Pate had said health could be a key driver of economic growth with African youth and women as arrowheads for societal transformation. The panel called for reforms of policies, systems and regulatory structures to improve efficiency, effectiveness, accountability, and responsiveness to the needs of communities and the citizens.
According to him, political leadership is needed to prioritise domestic financing to meet citizens’ health expectations, while reorienting external aid to follow Africa-led priorities and mechanisms. He said workforce development, especially the expansion of pre-service training, optimising deployment, and leveraging the African Diaspora were important areas of focus. To get back on track towards truly Universal Health Coverage, he said community-based primary health and hospital systems development must be integrated with strengthened public health systems for prevention and response to disease outbreaks.

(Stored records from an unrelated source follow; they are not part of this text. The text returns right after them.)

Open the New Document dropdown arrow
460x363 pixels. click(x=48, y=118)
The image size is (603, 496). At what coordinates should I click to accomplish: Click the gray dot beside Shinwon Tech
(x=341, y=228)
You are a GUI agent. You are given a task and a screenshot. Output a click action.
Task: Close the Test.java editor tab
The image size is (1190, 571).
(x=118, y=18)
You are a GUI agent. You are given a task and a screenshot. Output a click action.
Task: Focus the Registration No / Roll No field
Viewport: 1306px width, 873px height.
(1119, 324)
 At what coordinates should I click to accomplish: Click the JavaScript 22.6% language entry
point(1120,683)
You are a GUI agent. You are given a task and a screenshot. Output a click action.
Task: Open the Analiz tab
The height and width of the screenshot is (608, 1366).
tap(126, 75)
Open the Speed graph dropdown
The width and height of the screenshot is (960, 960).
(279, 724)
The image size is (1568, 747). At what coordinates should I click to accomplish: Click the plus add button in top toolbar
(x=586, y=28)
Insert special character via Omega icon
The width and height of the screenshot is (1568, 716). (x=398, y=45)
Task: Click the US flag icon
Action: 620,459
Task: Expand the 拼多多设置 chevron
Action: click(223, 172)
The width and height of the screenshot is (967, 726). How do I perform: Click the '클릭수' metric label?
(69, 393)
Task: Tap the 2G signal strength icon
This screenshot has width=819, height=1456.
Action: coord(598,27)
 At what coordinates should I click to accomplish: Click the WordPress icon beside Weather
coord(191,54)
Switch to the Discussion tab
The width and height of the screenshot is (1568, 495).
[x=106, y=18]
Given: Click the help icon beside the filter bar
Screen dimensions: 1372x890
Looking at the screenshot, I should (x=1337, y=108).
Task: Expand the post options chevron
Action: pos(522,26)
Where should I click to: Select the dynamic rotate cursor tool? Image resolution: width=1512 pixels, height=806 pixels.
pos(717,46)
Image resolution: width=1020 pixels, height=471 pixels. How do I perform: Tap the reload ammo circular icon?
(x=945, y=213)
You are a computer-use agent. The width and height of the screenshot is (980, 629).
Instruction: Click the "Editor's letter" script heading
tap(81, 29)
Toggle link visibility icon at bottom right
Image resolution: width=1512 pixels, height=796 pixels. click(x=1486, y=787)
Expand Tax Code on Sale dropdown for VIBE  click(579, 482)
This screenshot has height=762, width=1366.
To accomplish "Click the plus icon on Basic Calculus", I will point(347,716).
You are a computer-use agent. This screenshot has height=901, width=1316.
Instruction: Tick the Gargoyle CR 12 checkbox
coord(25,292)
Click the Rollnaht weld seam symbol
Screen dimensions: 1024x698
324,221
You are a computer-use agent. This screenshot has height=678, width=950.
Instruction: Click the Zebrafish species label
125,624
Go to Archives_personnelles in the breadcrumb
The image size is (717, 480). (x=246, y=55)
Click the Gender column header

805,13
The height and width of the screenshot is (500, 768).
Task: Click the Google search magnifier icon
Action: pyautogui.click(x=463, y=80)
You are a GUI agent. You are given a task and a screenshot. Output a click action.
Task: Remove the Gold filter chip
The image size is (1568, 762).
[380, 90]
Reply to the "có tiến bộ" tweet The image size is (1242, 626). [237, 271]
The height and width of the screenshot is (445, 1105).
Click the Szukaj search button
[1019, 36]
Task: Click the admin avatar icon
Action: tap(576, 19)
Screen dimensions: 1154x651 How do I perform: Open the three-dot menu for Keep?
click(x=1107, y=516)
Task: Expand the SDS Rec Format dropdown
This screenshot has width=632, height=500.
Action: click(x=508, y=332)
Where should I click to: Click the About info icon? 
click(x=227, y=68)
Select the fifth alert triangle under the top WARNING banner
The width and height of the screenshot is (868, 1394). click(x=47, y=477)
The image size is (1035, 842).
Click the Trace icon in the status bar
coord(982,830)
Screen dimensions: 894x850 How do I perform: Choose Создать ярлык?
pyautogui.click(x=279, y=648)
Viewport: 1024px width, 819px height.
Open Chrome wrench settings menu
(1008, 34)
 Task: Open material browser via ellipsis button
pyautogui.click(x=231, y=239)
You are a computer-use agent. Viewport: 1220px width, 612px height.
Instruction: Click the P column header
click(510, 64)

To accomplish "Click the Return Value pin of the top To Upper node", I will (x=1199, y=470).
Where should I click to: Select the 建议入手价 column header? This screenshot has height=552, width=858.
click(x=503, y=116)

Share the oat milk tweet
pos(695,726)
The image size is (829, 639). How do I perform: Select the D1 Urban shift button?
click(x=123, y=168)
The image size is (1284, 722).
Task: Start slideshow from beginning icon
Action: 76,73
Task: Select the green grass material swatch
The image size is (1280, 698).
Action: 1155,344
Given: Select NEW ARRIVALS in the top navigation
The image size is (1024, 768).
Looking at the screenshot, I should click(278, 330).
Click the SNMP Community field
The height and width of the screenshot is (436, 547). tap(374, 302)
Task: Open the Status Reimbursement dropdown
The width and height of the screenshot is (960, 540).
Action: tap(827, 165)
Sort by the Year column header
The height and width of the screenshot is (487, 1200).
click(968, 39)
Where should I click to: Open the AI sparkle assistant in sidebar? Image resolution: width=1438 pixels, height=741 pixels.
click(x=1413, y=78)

The panel highlighted the urgency of enhancing local production, developing at-scale and sustainable value chains for pharmaceuticals, health products, nutrition products, devices and related technologies; regulatory reforms and realising the value of a continental health services market, particularly by reviving a mandate for healthcare in the African Continental Free Trade Agreement (AfCTA). Expanding private sector investments and fostering digital and analytic ecosystems would improve access and quality of health care.
With the FHERA initiative now activated, the panel and working groups will develop programmes in the identified priority areas and engage in relevant consultations and policy dialogue to make recommendations and provide options as a “brain trust” for leaders on the continent.
The panel was co-chaired by Prof. Awa Coll Seck, Minister of State in the Presidency, Senegal. It comprised key leaders, academics and practitioners affiliated with the World Health Organisation, UN Economic Commission for Africa, the Africa Centre for Disease Control, Institut Pasteur de Dakar, Congo Medical Research Foundation, Health Strategy and Delivery Foundation, The Brookings Institution, Agence Francaise de Developpement, Harvard T.H. Chan School of Public Health, London School of Hygiene and Tropical Medicine, Columbia University’s Mailman School of Public Health and partners, including The Lancet, Rockefeller Foundation, Bill and Melinda Gates Foundation, The Susan Thompson Buffett Foundation and facilitation by McKinsey & Company.